Читать книгу Sustainable Food Packaging Technology - Группа авторов - Страница 37

In order to prepare fish gelatin coatings, solutions can be applied onto food surfaces using different techniques, such as dipping, spraying, brushing, or panning [57], dipping and spraying being the most employed on fish, dairy products, or minimally‐processed fruit and vegetables. Abdelhedi et al. [58] evaluated the quality of fresh fish fillet samples immersed into different gelatin solutions. Indeed, samples dipped into black barred halfbeak (Hemiramphus far) gelatin solution were more efficient than samples coated with commercial bovine gelatin, and the effect was improved by the addition of its hydrolysate.

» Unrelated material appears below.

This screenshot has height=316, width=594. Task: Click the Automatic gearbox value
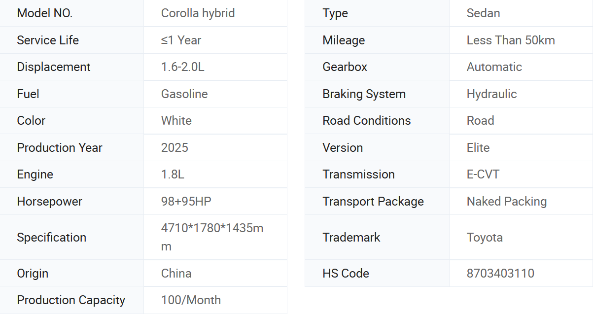click(494, 67)
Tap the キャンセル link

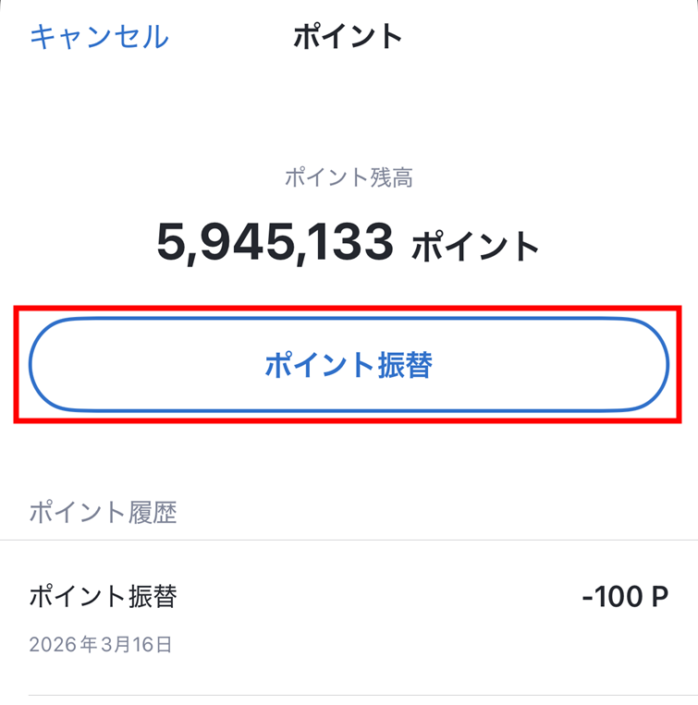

Considering gelatin has excellent film‐forming capacity, fish gelatin films are often prepared via solution casting for food packaging applications [59]. The process starts with dissolving gelatin along with additives, such as plasticizers or active compounds, in a suitable solvent, usually water or water–alcohol solutions. Heating and/or pH changes alter solution conditions, which affect the final properties of the film. Then, the solution is cast and, finally, solvent evaporation takes place when solutions are subjected to drying processes, leading to film formation [60]. Solution casting is widely used at laboratory scale owing to its simplicity [61, 62]. However, dry methods, such as compression molding [63] and extrusion [64], have also been used [65]. These methods are larger production techniques, faster, and more appropriate for industrial scale production since the pre‐existing technology used in the plastic industry can be used for gelatin film production.

In order to assess the suitability of films for food packaging, their properties must be evaluated. The mechanical behavior of films is an important issue, since films intended for food packaging require both resistance and flexibility to facilitate handling and to avoid breaking during packaging, transport, and storage stages [66]. Thus, plasticizers are commonly added to reduce hydrogen bonding and increase the molecular spacing between protein chains [67]. Due to its small size and hydrophilic nature, glycerol is a compatible plasticizer with fish gelatin and it has been widely used for gelatins [68–70]. However, the incorporation of more hydrophobic additives, such as fatty acids, may increase water resistance of fish gelatin films [71]. Physical, chemical, and enzymatic cross‐linking have also been explored to reduce water sensitivity of gelatin [65]. In particular, the addition of glucose to promote the chemical cross‐linking with amino groups of gelatin, known as Maillard reaction, reduces water solubility and increases water contact angle of fish gelatin films [72]. Furthermore, barrier properties against UV light are improved with Maillard reaction, even if fish gelatin shows high absorption of UV light in the range of 200–300 nm due to the presence of peptide and aromatic amino acid residues [73]. In addition to UV light barrier properties, fish gelatin can provide materials with good oxygen barrier properties, preventing food oxidation and extending food shelf life [74].

In terms of optical properties, film and coating appearance (color, transparency, and gloss) is directly related to consumer acceptability. Films and coatings based on fish gelatin are usually transparent and colorless [75]. Nevertheless, the incorporation of additives into the formulations to improve functional properties can affect the film transparency [76]. For instance, the presence of zinc oxide leads to a whitening effect [77]. Also cross‐linking reactions, such as Maillard reaction, produce a browning effect [78]. Regarding gloss, this property is related to the surface morphology [79]. Fish gelatin films showed lower gloss values when cross‐linked with citric acid, indicating the formation of a rougher surface as a consequence of the cross‐linking reaction [80]. It is worth noting that rougher surfaces provide more convenient properties to print the film for commercial purposes.

In addition to film characterization, other issues, such as contamination of food by migration of additives, are relevant matters due to potential health‐related risks [81]. Thus, even if fish gelatin is classified as Generally Recognized As Safe (GRAS) polymer by the Food and Drug Administration (FDA) center for food safety and nutrition, fish gelatin‐based materials intended for the packaging of foodstuffs must be approved after assessing the absence of toxic effects to the consumer and organoleptic changes to the food. Furthermore, the assessment of food quality can give detailed information of film and coating suitability. For instance, one of the most widely used means for the evaluation of fish quality, total volatile bases nitrogen (TVBN), is the key index of fish freshness [82, 83].